=== Provided records ===

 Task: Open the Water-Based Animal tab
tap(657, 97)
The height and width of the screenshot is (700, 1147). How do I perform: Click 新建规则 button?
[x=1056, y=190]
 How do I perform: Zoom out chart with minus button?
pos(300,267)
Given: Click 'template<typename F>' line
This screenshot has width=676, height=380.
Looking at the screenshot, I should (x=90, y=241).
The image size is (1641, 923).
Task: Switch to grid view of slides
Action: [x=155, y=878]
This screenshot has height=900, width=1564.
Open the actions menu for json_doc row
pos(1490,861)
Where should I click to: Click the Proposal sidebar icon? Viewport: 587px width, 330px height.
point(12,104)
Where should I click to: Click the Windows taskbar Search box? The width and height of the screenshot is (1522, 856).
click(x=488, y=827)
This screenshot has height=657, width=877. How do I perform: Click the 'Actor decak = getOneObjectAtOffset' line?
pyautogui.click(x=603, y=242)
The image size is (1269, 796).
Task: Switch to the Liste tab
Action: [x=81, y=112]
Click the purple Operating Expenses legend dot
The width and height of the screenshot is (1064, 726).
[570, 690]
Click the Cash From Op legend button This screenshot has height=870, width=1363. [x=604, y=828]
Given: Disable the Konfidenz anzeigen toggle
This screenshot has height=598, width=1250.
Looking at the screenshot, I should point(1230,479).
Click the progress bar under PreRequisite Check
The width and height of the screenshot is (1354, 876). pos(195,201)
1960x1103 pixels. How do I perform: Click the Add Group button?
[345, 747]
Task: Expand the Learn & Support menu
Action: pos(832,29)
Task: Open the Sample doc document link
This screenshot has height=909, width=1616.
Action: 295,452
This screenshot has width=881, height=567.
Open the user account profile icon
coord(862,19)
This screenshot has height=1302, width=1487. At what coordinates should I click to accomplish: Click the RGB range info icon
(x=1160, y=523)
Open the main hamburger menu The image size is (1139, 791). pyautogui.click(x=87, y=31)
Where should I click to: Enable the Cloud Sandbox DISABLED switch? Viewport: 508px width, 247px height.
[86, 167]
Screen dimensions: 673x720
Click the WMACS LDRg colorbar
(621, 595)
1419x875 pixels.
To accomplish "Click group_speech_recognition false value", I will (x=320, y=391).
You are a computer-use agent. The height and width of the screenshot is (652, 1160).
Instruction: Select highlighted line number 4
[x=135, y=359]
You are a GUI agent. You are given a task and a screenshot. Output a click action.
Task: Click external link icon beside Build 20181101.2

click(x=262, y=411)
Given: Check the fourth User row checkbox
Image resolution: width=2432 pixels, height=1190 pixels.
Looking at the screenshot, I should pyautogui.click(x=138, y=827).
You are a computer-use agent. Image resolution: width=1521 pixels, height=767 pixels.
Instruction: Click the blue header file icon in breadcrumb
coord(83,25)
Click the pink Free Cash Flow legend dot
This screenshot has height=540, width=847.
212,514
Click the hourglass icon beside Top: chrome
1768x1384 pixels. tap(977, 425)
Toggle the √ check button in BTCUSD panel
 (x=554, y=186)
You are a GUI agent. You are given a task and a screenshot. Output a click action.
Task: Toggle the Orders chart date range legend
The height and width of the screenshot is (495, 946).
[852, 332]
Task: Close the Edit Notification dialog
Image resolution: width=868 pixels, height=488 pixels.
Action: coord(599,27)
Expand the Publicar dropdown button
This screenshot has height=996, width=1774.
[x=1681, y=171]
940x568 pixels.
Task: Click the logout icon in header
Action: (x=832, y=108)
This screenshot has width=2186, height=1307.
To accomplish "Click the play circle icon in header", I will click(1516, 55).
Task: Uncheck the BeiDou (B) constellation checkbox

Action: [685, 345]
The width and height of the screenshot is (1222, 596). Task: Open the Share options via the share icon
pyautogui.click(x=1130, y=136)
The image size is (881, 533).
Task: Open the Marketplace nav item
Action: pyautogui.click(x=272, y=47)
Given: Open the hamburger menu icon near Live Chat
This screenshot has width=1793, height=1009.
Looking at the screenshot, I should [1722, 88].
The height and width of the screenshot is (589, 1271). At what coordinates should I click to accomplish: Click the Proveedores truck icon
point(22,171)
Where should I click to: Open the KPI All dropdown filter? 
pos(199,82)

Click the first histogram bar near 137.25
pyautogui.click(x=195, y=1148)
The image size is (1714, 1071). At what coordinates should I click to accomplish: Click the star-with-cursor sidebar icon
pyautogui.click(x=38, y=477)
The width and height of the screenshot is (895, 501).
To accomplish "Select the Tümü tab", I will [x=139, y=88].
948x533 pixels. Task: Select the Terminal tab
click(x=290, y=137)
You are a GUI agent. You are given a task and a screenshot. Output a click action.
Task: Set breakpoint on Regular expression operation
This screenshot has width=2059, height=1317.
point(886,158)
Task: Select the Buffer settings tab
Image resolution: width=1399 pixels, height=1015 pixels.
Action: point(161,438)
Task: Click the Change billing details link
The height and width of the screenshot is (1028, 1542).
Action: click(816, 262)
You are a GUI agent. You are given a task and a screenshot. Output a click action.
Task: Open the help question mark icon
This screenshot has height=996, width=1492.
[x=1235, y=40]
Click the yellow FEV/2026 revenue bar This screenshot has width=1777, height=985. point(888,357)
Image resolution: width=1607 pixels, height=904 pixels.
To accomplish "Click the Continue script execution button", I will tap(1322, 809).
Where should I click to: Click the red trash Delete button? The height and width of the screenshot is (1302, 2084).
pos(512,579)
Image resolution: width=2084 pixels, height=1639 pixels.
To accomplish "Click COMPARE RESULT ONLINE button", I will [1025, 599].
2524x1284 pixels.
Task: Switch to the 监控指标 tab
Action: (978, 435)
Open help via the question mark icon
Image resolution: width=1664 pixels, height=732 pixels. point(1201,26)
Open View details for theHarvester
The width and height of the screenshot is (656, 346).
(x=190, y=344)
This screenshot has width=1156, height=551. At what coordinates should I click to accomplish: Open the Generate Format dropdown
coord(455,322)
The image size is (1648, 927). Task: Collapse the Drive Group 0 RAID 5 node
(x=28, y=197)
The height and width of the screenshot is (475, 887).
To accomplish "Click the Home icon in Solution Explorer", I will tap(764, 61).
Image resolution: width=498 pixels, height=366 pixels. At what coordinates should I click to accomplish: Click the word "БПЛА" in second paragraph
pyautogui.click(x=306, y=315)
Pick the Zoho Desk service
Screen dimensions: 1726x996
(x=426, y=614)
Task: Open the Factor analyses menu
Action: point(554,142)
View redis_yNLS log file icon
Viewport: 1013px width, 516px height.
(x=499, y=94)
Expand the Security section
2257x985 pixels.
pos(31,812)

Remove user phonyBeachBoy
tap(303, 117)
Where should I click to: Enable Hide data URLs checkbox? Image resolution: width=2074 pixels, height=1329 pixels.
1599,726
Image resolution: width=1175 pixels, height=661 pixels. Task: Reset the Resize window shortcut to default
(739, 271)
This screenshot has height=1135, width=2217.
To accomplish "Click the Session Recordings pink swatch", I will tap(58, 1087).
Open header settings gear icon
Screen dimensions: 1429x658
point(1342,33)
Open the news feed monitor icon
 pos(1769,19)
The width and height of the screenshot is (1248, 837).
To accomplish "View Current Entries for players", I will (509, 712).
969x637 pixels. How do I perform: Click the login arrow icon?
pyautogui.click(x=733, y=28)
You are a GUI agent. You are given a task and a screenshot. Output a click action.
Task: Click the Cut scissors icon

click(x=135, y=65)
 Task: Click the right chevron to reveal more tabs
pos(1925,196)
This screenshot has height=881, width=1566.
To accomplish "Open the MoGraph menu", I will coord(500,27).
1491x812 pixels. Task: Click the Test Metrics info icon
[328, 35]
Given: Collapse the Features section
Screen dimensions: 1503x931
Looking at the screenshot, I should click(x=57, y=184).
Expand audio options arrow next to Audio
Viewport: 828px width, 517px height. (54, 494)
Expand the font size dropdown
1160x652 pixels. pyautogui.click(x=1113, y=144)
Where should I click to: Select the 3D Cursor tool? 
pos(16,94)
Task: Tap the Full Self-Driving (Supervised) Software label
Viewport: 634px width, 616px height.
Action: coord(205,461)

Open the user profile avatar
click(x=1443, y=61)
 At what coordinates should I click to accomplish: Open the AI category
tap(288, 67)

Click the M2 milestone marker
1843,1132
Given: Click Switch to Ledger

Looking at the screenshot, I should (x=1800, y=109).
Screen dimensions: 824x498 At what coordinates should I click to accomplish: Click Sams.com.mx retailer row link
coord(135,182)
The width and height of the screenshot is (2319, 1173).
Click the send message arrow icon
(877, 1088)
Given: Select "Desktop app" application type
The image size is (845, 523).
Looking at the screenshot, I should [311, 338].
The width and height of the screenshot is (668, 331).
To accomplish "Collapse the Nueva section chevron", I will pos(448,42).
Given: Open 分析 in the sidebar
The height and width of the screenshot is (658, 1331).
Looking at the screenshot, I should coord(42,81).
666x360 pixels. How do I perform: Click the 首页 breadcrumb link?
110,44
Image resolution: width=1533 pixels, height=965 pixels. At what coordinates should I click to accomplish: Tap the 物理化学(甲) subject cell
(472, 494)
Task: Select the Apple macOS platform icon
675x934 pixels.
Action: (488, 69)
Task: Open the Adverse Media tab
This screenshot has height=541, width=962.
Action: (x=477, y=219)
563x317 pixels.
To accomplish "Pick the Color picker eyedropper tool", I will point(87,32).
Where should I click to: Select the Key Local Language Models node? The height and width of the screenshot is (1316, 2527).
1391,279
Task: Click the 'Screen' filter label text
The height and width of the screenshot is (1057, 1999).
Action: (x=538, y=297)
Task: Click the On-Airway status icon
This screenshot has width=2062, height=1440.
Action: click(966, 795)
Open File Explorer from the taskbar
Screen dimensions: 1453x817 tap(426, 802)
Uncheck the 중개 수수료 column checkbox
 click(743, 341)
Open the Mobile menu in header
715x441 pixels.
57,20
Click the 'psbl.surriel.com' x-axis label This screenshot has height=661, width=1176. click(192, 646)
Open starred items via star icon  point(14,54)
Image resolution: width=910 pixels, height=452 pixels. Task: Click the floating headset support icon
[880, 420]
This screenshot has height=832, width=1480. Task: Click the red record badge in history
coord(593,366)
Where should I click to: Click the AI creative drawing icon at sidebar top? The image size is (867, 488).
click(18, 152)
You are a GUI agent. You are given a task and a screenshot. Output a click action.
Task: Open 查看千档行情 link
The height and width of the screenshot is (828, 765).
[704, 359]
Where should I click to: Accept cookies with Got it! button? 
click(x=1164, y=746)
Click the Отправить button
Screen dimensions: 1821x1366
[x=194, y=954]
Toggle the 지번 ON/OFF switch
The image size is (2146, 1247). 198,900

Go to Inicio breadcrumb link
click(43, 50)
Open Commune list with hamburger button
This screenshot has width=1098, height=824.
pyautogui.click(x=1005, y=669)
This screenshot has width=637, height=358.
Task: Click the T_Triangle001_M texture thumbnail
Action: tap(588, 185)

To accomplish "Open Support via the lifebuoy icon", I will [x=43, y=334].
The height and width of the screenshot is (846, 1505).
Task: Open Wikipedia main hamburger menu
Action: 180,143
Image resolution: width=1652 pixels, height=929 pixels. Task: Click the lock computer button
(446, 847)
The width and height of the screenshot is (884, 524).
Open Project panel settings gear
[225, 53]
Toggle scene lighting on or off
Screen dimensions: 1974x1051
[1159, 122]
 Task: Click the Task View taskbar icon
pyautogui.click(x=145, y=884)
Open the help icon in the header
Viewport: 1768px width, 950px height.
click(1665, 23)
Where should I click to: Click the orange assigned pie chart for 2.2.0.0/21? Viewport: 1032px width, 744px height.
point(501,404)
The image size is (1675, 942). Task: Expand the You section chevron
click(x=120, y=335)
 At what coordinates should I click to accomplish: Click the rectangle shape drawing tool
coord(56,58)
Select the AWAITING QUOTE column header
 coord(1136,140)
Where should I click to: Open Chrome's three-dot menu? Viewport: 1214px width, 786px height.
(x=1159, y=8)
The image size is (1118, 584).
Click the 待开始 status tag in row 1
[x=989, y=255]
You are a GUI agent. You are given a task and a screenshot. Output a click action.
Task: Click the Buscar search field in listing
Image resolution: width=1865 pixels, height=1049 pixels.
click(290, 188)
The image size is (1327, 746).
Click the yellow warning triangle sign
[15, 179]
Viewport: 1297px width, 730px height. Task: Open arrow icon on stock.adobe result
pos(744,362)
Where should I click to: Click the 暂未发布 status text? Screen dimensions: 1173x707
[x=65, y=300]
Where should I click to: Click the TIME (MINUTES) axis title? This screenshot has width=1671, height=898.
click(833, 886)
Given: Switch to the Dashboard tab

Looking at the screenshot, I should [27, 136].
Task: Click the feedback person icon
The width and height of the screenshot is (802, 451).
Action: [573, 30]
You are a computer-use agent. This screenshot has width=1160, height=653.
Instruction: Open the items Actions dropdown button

===

* **The problem**: Your answer should be all lines from the data that contain "items".

* **Output**:
Open starred items via star icon  point(14,54)
Instruction: Open the items Actions dropdown button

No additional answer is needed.